Lewiston survivors consider looming election as gun control comes to forefront after mass shooting
LEWISTON, Maine (AP) — Ben Dyer hasn’t decided how he’ll vote in one of the nation’s most closely watched congressional elections this year, but he knows guns will be on his mind when he casts his ballot. And he’s pretty sure he won’t be the only one.
Dyer, a 47-year-old father of two, was shot five times at Schemengees Bar & Grille in Lewiston last October during the deadliest mass shooting in Maine history. He was rushed to a hospital in a game warden’s pickup truck. He still can’t use his right arm.
In the aftermath of a blood-soaked tragedy in which 18 people were killed and many more were wounded at two separate crime scenes, Dyer has watched his state enact a battery of new gun control laws. It is against that backdrop that he and other voters in Maine’s 2nd Congressional District will consider the political future of three-term Congressman Jared Golden.
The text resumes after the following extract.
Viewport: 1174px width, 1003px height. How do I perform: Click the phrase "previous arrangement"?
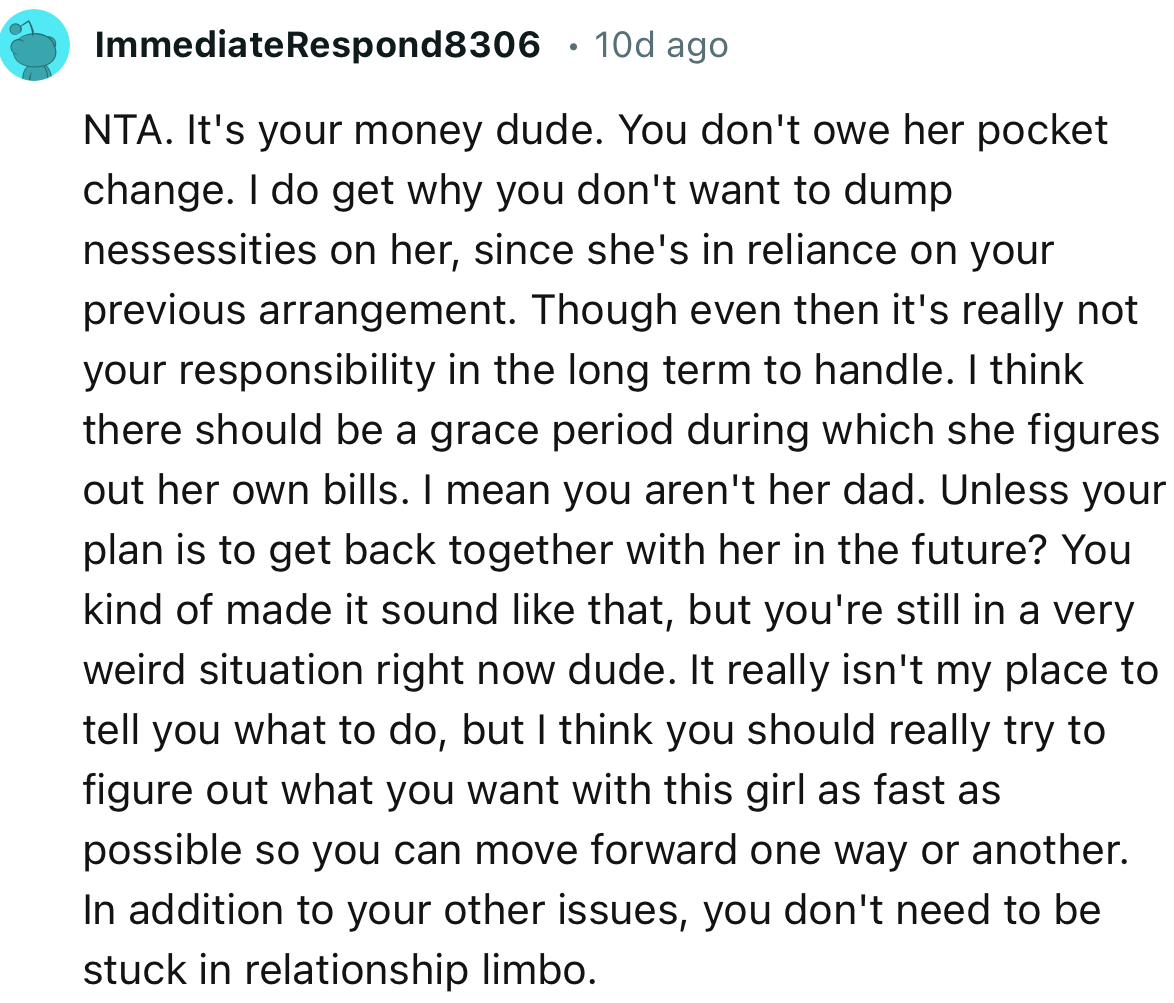coord(299,311)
Golden, a Democrat with a history of supporting gun rights in ways that bucked his party’s orthodoxy, has shifted his position since the Lewiston shooting. A former Marine who served in two wars overseas, he now supports an assault weapons ban. He’s unopposed in Tuesday’s Democratic primary in Maine, but the two Republicans vying to run against him in November have both vowed to defend 2nd Amendment rights more vigorously than he has.